Despite the evidence presented, we should bear in mind is that cases available for the current study (both the meta-analysis and the following dataset curation) are very limited. Caution is warranted in the data interpretation. Moreover, lung cancer is multifactorial and the genetics basis is complex. Current research on cancer predisposing genes is usually based on assumptions, which would over-extrapolate the data [16]. Many susceptibility genes may only explain a small portion of the inherited susceptibility; but these genes with small or moderate effects might, in combination, act additively or synergistically to result in lung cancer susceptibility. The acquisition of specific somatic mutations in a background of predisposing genes may drive cancer evolution in a particular direction. Which genes behave this way and how the genetic aberrations function during lung cancer evolution are still undetermined.
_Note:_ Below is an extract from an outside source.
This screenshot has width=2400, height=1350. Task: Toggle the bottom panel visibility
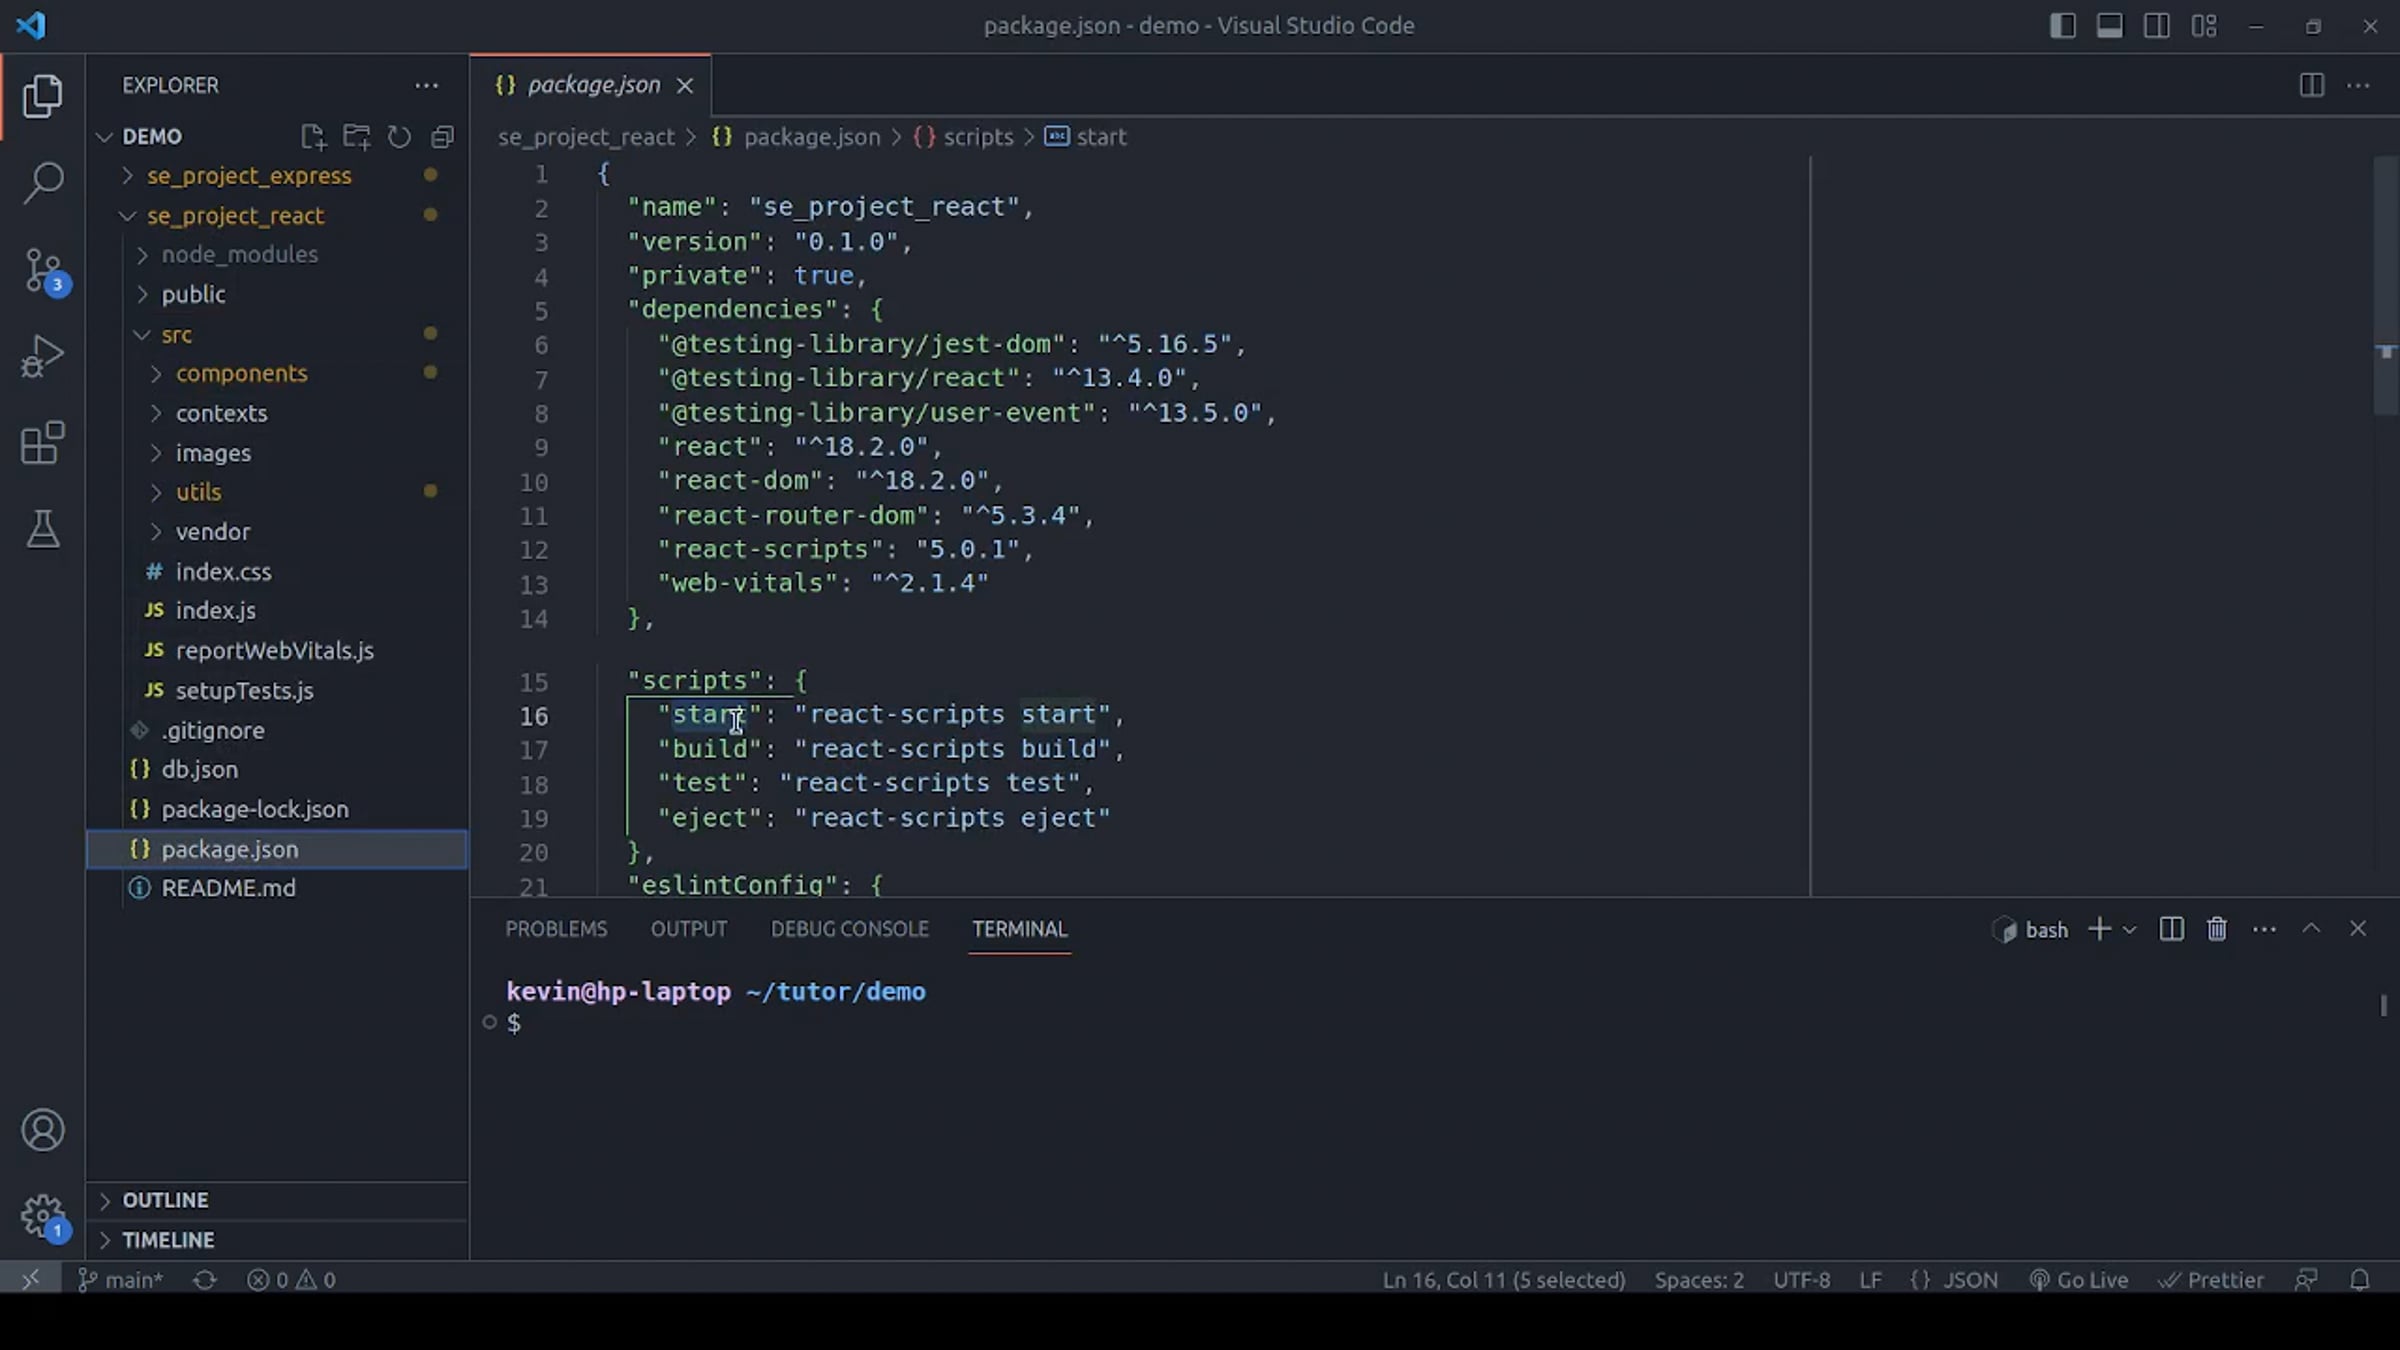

Regarding the current study, other drawbacks besides data limitation include: 1) recall bias and selective reporting bias due to retrospective study designs; 2) mostly Asian patients, which are possibly not representative of other ethnicities; 3) heterogeneity in detection methods [85]; 4) intra-tumour heterogeneity (one single diagnostic assessment may not represent the whole picture) [79]; 5) differences in definitions regarding EGFR positive mutation (however, we presume the conclusion would not be significantly changed, since L858R and 19del are the most frequently mutated in lung cancer and other mutations reported in the studies we pooled here are limited); 6) heterogeneity in study populations (subgroup analysis in the current meta-analysis may help); 7) bias resulting from self-reported family history (However, this may not be a major issue, since there is a high positive predictive value and sensitivity in it by a recent systematic review [86]).

Conclusions

Given current evidence and our observations, there are potentially different genetic modifiers in somatically EGFR-mutant lung cancers from their wild-type counterparts. Familial lung cancers tentatively favour adenocarcinoma, females, never-smokers, coexistence with secondary somatic EGFR mutation and occasionally multi-focal lesions. Among them, germline EGFR mutation carriers affected with lung cancers are more frequently the White ethnicity. Some mechanisms such as energy balance may attribute to the specific secondary EGFR mutation type in the tumour of familial cases. However, caution needs to be taken when interpreting the data, as it is incomplete. Further studies on this topic should be encouraged, which will hopefully provide a more detailed genetic landscape for lung cancer aetiology.